§ Problem to work on:
Begin with the line containing "ท่องเที่ยว (104, 1966)" and copy every line after it to the end of the entries, exactly, leaving out the lines before it.

§ Records supplied:
····················

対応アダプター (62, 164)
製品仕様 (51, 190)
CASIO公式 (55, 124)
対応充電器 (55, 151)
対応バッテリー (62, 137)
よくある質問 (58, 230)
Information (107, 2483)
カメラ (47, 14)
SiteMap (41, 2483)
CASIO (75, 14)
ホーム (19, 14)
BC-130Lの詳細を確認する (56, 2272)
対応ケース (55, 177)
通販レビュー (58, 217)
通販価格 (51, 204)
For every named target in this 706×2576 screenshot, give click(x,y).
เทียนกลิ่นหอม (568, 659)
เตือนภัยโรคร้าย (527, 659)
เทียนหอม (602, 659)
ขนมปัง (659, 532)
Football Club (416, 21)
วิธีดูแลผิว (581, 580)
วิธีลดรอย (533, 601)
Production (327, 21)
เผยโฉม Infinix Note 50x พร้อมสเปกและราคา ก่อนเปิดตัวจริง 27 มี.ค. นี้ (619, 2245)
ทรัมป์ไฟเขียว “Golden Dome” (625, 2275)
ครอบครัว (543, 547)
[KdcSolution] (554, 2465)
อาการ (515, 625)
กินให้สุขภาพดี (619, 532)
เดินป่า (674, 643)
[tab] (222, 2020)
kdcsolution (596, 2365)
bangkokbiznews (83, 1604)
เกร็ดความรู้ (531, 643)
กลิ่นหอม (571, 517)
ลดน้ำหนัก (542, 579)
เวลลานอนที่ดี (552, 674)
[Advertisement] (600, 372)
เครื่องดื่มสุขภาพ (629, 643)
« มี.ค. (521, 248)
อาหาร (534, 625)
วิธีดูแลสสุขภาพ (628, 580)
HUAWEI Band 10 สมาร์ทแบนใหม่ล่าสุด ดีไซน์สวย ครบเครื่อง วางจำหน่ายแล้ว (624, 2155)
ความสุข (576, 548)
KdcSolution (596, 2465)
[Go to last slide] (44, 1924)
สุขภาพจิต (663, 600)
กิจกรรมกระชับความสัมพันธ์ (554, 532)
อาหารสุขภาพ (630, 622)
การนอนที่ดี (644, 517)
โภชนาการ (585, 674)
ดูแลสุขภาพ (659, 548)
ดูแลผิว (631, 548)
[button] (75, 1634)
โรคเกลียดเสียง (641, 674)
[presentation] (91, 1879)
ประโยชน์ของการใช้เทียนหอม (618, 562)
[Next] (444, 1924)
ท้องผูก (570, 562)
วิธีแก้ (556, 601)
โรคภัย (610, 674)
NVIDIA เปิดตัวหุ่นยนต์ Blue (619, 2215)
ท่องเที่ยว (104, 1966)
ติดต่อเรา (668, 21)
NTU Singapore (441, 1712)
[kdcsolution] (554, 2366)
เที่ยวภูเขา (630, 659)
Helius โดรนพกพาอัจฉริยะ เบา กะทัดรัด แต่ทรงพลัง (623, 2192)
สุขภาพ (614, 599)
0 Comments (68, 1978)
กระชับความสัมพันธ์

····················

§ Completed task:
ท่องเที่ยว (104, 1966)
ติดต่อเรา (668, 21)
NTU Singapore (441, 1712)
[kdcsolution] (554, 2366)
เที่ยวภูเขา (630, 659)
Helius โดรนพกพาอัจฉริยะ เบา กะทัดรัด แต่ทรงพลัง (623, 2192)
สุขภาพ (614, 599)
0 Comments (68, 1978)
กระชับความสัมพันธ์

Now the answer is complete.